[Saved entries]
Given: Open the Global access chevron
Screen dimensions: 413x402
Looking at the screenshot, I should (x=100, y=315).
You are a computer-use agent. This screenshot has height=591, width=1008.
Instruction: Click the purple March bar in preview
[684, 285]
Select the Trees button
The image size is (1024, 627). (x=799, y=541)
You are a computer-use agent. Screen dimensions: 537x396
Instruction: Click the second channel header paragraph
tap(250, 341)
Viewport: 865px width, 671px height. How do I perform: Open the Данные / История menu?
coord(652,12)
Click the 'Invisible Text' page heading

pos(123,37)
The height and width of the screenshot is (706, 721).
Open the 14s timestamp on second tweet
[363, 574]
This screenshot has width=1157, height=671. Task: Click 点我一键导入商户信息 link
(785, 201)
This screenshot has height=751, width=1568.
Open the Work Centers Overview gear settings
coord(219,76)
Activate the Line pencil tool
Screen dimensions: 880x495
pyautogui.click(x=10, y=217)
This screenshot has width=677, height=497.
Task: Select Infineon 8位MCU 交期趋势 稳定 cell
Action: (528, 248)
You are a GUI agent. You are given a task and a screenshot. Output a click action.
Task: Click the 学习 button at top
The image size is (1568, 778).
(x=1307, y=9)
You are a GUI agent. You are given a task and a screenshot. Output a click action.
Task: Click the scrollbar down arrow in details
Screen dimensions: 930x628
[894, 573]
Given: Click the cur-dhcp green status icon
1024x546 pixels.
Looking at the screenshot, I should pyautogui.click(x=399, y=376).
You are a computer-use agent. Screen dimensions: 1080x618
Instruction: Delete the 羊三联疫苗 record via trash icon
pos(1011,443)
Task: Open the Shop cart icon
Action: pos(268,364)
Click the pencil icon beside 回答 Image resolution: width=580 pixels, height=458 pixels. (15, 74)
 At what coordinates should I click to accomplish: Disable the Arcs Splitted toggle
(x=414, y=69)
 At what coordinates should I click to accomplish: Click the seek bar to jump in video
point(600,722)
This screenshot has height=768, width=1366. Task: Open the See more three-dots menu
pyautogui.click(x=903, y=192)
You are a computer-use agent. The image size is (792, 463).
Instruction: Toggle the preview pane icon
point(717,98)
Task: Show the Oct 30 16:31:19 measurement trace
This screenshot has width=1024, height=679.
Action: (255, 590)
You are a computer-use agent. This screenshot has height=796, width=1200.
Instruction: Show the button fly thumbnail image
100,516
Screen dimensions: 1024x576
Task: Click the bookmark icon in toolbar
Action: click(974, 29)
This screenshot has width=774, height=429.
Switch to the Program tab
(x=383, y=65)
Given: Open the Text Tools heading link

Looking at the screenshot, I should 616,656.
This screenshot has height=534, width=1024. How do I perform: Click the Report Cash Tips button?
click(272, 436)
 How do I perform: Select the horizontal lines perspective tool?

**Activity**
Every record above should be written out exactly.

**Exercise output**
Given: Open the Global access chevron
Screen dimensions: 413x402
Looking at the screenshot, I should (x=100, y=315).
You are a computer-use agent. This screenshot has height=591, width=1008.
Instruction: Click the purple March bar in preview
[684, 285]
Select the Trees button
The image size is (1024, 627). (x=799, y=541)
You are a computer-use agent. Screen dimensions: 537x396
Instruction: Click the second channel header paragraph
tap(250, 341)
Viewport: 865px width, 671px height. How do I perform: Open the Данные / История menu?
coord(652,12)
Click the 'Invisible Text' page heading

pos(123,37)
The height and width of the screenshot is (706, 721).
Open the 14s timestamp on second tweet
[363, 574]
This screenshot has width=1157, height=671. Task: Click 点我一键导入商户信息 link
(785, 201)
This screenshot has height=751, width=1568.
Open the Work Centers Overview gear settings
coord(219,76)
Activate the Line pencil tool
Screen dimensions: 880x495
pyautogui.click(x=10, y=217)
This screenshot has width=677, height=497.
Task: Select Infineon 8位MCU 交期趋势 稳定 cell
Action: (528, 248)
You are a GUI agent. You are given a task and a screenshot. Output a click action.
Task: Click the 学习 button at top
The image size is (1568, 778).
(x=1307, y=9)
You are a GUI agent. You are given a task and a screenshot. Output a click action.
Task: Click the scrollbar down arrow in details
Screen dimensions: 930x628
[894, 573]
Given: Click the cur-dhcp green status icon
1024x546 pixels.
Looking at the screenshot, I should pyautogui.click(x=399, y=376).
You are a computer-use agent. Screen dimensions: 1080x618
Instruction: Delete the 羊三联疫苗 record via trash icon
pos(1011,443)
Task: Open the Shop cart icon
Action: pos(268,364)
Click the pencil icon beside 回答 Image resolution: width=580 pixels, height=458 pixels. (15, 74)
 At what coordinates should I click to accomplish: Disable the Arcs Splitted toggle
(x=414, y=69)
 At what coordinates should I click to accomplish: Click the seek bar to jump in video
point(600,722)
This screenshot has height=768, width=1366. Task: Open the See more three-dots menu
pyautogui.click(x=903, y=192)
You are a computer-use agent. The image size is (792, 463).
Instruction: Toggle the preview pane icon
point(717,98)
Task: Show the Oct 30 16:31:19 measurement trace
This screenshot has width=1024, height=679.
Action: (255, 590)
You are a computer-use agent. This screenshot has height=796, width=1200.
Instruction: Show the button fly thumbnail image
100,516
Screen dimensions: 1024x576
Task: Click the bookmark icon in toolbar
Action: click(974, 29)
This screenshot has width=774, height=429.
Switch to the Program tab
(x=383, y=65)
Given: Open the Text Tools heading link

Looking at the screenshot, I should 616,656.
This screenshot has height=534, width=1024. How do I perform: Click the Report Cash Tips button?
click(272, 436)
 How do I perform: Select the horizontal lines perspective tool?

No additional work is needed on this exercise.